About 6:30 we saw a flash of police lights in front of the restaurant, and a minute later Lewinsky and her entourage walked through the darkened hallway to a small, private room. I’d been advised to bring just one camera, no flash, and be very low key. Well, of course, as a professional I brought what I needed: two cameras and one flash. But I was pretty low key. We walked into the private dining room, and everyone was introduced. Time had agreed to certain ground rules — because of the legal issues, no direct questions about the president. The assignment was to find out who this young woman was. The conversation was very easygoing.
“You don’t mind if I shoot a few snaps?” I asked, and everyone nodded okay.
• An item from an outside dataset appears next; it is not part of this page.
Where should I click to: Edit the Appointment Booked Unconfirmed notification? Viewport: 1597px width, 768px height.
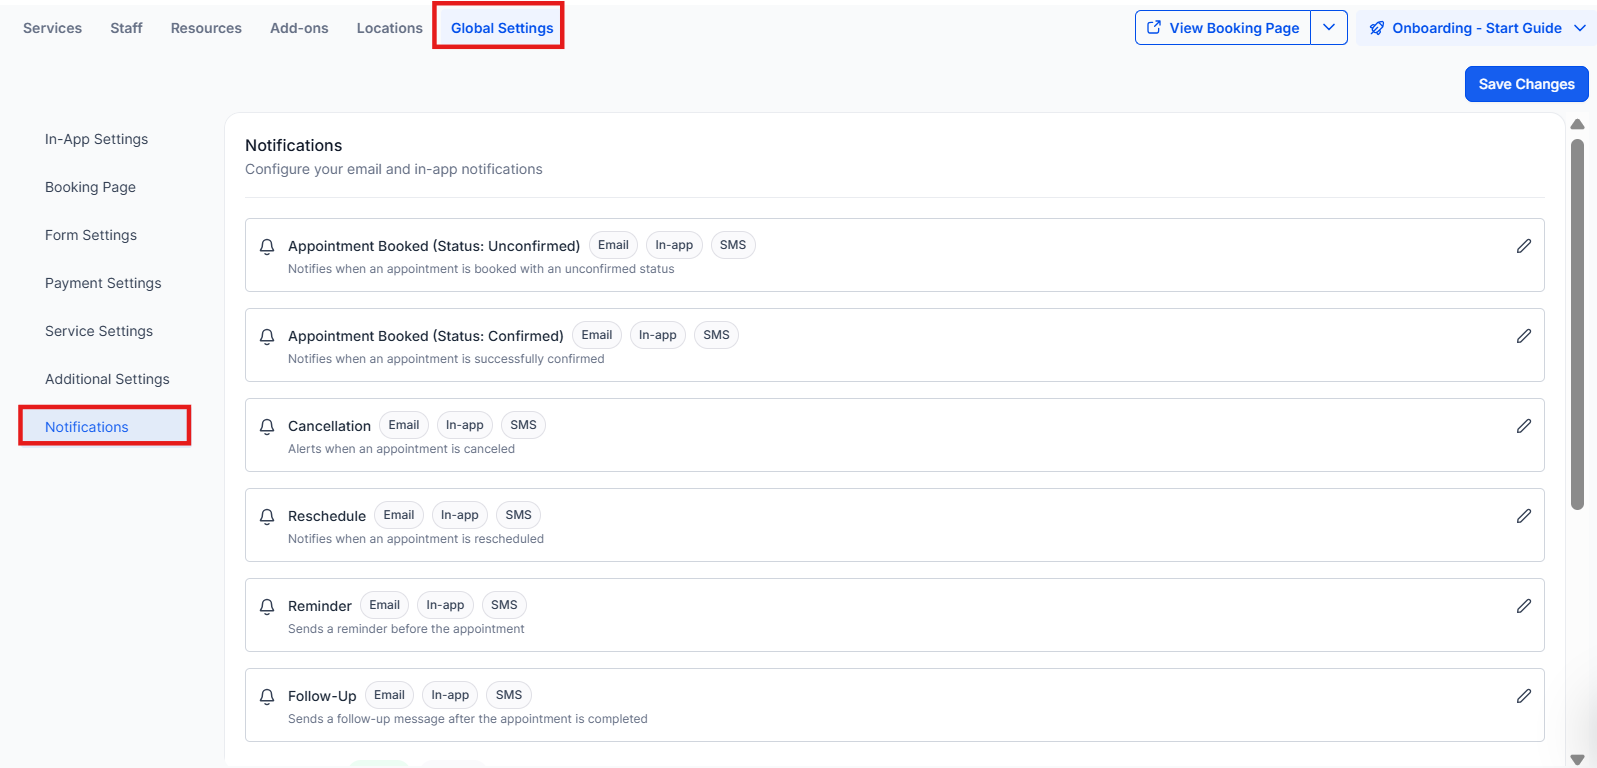(x=1523, y=246)
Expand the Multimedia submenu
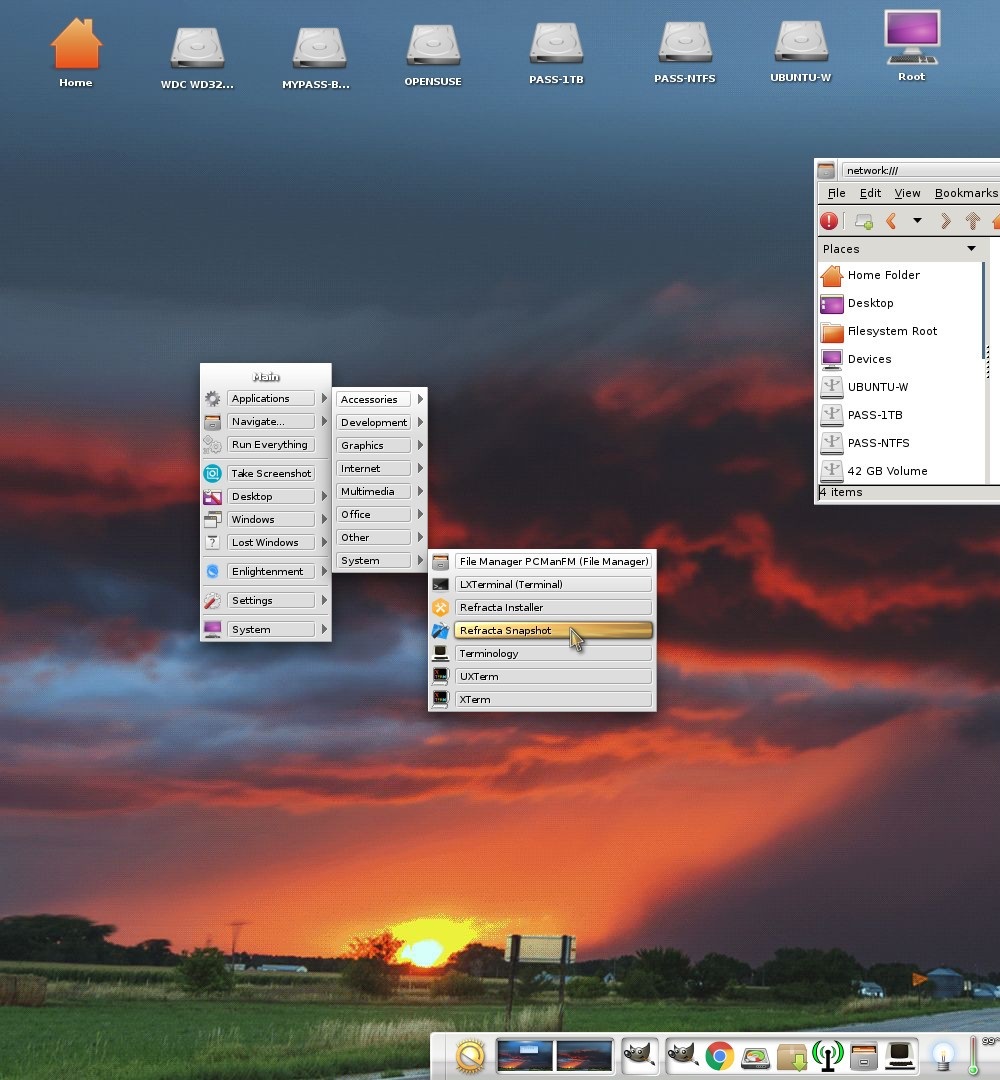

It was a dark-paneled room with spotty overhead lights, a real challenge to shoot. A few minutes into the session, Lewinsky picked up her cosmo in a sleek martini glass, and started to take a sip. Her hair cascaded down over her eyes, and for one brief moment all I could see was the glass, her lips, and the outline of her face. To me, that was the picture, the mysterious picture of the mystery woman.
The atmosphere was quite upbeat, although Lewinsky did complain about how her life had all of a sudden become so untenable, and her inability to go out in public was a rather large inconvenience. Perhaps the most astonishing thing about our interview was the realization that for Lewinsky, the most important thing about the scandal was what it had done to her. It was as if she didn’t understand, or care, that the fate of the most powerful person in the world was in her hands. You could chalk it up to the narcissism of youth—Lewinsky was 24 at the time—but it still had an otherworldly quality. I wondered if I was living in the same country, at the same time and place, as she.
After a long half hour, it was clear our time was drawing to a close. Michael and I said our goodbyes and headed to our respective homes, where our friends talked about little beyond the scandal. The two of us remained dutifully silent about our whereabouts earlier that evening.
Over the next few months the pictures I took that night were used here and there in the ongoing Lewinsky story. But it wasn’t until the end of the year that Life magazine actually ran my “cosmo” picture. My favorite shot, as is often the case, had a tough time finding a home. Once published, though, it became the picture. Sometimes an image just has to be seen to make something real out of it.